* _What you will do_: Would you restate all the entries exactly, leaving nothing out?

Saved entries
****************

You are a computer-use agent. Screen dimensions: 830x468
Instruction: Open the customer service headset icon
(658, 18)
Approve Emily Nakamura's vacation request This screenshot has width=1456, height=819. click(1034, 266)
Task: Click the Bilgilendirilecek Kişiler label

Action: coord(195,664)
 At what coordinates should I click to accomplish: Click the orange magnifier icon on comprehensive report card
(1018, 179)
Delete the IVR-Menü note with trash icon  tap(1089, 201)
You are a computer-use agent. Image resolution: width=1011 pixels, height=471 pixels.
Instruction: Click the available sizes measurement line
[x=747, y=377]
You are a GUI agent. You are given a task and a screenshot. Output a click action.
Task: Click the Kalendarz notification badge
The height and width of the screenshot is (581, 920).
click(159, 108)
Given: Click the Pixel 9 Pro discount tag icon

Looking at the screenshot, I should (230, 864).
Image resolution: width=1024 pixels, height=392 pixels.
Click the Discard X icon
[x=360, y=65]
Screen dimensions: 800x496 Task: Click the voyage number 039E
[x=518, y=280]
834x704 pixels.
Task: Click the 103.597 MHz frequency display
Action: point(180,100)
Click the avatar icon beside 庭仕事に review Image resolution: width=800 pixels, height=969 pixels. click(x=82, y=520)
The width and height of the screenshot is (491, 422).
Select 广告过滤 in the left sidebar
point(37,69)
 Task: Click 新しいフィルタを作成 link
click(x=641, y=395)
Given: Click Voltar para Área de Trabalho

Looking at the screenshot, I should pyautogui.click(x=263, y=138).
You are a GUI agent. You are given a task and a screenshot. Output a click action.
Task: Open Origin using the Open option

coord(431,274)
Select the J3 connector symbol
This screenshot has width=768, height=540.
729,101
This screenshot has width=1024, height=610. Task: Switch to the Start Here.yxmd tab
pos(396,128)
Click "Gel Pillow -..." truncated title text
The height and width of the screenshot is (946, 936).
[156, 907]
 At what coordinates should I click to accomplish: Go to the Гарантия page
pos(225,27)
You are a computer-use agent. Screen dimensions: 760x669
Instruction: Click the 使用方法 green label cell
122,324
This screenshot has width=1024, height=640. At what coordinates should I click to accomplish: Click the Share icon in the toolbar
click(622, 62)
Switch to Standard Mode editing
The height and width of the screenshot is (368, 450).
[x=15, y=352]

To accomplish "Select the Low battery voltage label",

****************

* _Task response_:
You are a computer-use agent. Screen dimensions: 830x468
Instruction: Open the customer service headset icon
(658, 18)
Approve Emily Nakamura's vacation request This screenshot has width=1456, height=819. click(1034, 266)
Task: Click the Bilgilendirilecek Kişiler label

Action: coord(195,664)
 At what coordinates should I click to accomplish: Click the orange magnifier icon on comprehensive report card
(1018, 179)
Delete the IVR-Menü note with trash icon  tap(1089, 201)
You are a computer-use agent. Image resolution: width=1011 pixels, height=471 pixels.
Instruction: Click the available sizes measurement line
[x=747, y=377]
You are a GUI agent. You are given a task and a screenshot. Output a click action.
Task: Click the Kalendarz notification badge
The height and width of the screenshot is (581, 920).
click(159, 108)
Given: Click the Pixel 9 Pro discount tag icon

Looking at the screenshot, I should (230, 864).
Image resolution: width=1024 pixels, height=392 pixels.
Click the Discard X icon
[x=360, y=65]
Screen dimensions: 800x496 Task: Click the voyage number 039E
[x=518, y=280]
834x704 pixels.
Task: Click the 103.597 MHz frequency display
Action: point(180,100)
Click the avatar icon beside 庭仕事に review Image resolution: width=800 pixels, height=969 pixels. click(x=82, y=520)
The width and height of the screenshot is (491, 422).
Select 广告过滤 in the left sidebar
point(37,69)
 Task: Click 新しいフィルタを作成 link
click(x=641, y=395)
Given: Click Voltar para Área de Trabalho

Looking at the screenshot, I should pyautogui.click(x=263, y=138).
You are a GUI agent. You are given a task and a screenshot. Output a click action.
Task: Open Origin using the Open option

coord(431,274)
Select the J3 connector symbol
This screenshot has width=768, height=540.
729,101
This screenshot has width=1024, height=610. Task: Switch to the Start Here.yxmd tab
pos(396,128)
Click "Gel Pillow -..." truncated title text
The height and width of the screenshot is (946, 936).
[156, 907]
 At what coordinates should I click to accomplish: Go to the Гарантия page
pos(225,27)
You are a computer-use agent. Screen dimensions: 760x669
Instruction: Click the 使用方法 green label cell
122,324
This screenshot has width=1024, height=640. At what coordinates should I click to accomplish: Click the Share icon in the toolbar
click(622, 62)
Switch to Standard Mode editing
The height and width of the screenshot is (368, 450).
[x=15, y=352]

To accomplish "Select the Low battery voltage label",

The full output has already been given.